§ **Task brief**
Repeat the rows from the line with "Switch to the Metrics tab" to the line with "Action: click(22, 208)", both ends included, without any changes.

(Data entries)
····················
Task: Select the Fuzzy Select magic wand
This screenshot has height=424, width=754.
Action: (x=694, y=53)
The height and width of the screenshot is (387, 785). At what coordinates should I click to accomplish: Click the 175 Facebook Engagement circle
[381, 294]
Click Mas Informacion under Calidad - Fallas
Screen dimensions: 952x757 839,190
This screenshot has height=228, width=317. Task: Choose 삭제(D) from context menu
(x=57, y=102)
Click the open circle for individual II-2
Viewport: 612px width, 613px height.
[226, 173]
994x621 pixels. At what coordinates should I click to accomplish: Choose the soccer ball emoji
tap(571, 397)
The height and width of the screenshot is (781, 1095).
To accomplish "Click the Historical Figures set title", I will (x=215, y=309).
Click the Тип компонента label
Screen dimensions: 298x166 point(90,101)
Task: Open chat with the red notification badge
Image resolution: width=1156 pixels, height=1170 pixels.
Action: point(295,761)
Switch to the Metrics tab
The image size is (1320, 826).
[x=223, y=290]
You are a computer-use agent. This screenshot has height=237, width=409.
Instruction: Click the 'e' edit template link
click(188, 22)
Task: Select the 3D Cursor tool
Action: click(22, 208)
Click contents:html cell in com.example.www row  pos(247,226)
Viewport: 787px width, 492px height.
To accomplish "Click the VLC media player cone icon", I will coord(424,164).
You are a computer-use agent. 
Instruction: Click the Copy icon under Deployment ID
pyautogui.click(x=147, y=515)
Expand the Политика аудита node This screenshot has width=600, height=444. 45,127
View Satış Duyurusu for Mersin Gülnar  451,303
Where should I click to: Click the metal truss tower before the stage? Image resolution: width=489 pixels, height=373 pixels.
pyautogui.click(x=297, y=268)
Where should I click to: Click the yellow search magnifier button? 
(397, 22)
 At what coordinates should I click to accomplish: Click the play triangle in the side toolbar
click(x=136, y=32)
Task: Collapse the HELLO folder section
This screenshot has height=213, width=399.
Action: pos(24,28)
····················
§ **Task solution**
Switch to the Metrics tab
The image size is (1320, 826).
[x=223, y=290]
You are a computer-use agent. This screenshot has height=237, width=409.
Instruction: Click the 'e' edit template link
click(188, 22)
Task: Select the 3D Cursor tool
Action: click(22, 208)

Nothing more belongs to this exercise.